Foxconn confirms cyberattack on North American factories - Nitrogen ransomware crew claims 8 TB stolen including Apple, Intel, Google, Dell, and Nvidia project files
Foxconn confirmed Tuesday that a cyberattack hit several North American factories, with its Wisconsin Mount Pleasant facility halting production for a week starting May 1. Workers were told to power off computers and revert to paper timesheets. Nitrogen ransomware group claimed responsibility, posting 8 TB of stolen data covering 11 million files - allegedly including project documentation tied to Apple, Intel, Google, Dell, AMD, and Nvidia. Foxconn says production is resuming. This is the fourth ransomware attack on a Foxconn entity since 2020.
- Check
- If your organization is a Foxconn customer sharing technical documentation, audit which projects had files staged at the Mount Pleasant facility between January and May.
- Affected
- Foxconn customers with data at the Wisconsin facility - Apple, Intel, Google, Dell, AMD, Nvidia, Cisco, Microsoft.
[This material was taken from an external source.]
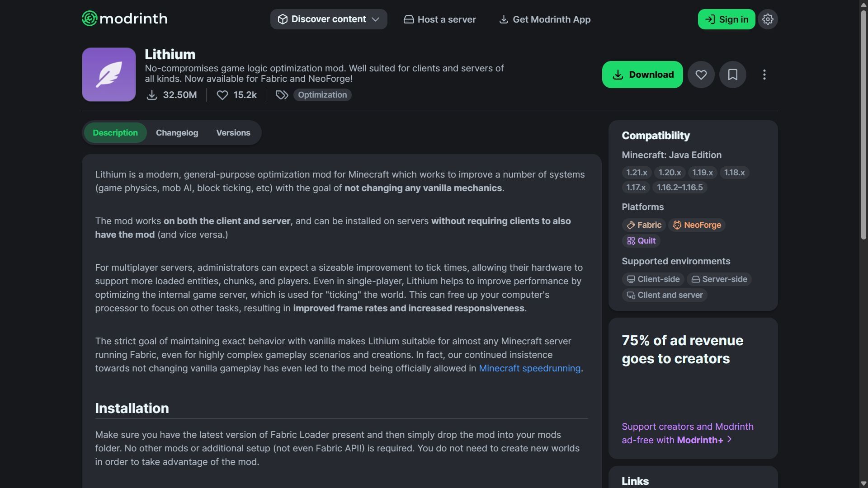Bookmark Lithium with the save icon
Viewport: 868px width, 488px height.
tap(732, 75)
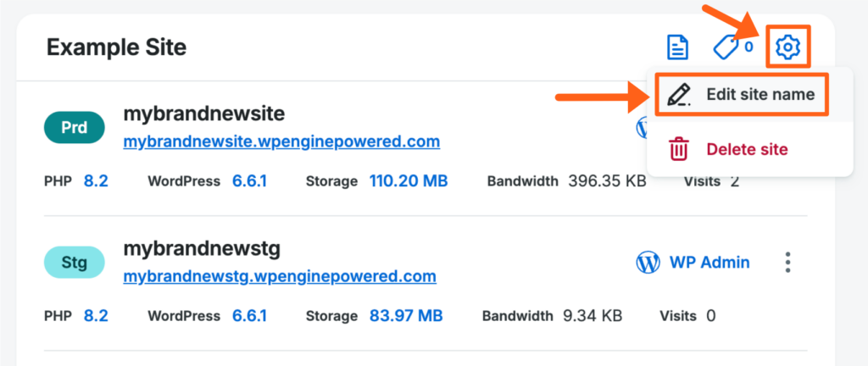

Acute: organizations whose chip architecture or data center topology documents were shared for server or AI infrastructure production.
- Fix
- Contact Foxconn directly to confirm what was exfiltrated. Treat any technical documentation shared with Mount Pleasant since 2024 as potentially exposed. Rotate credentials, API keys, or signing certificates Foxconn held.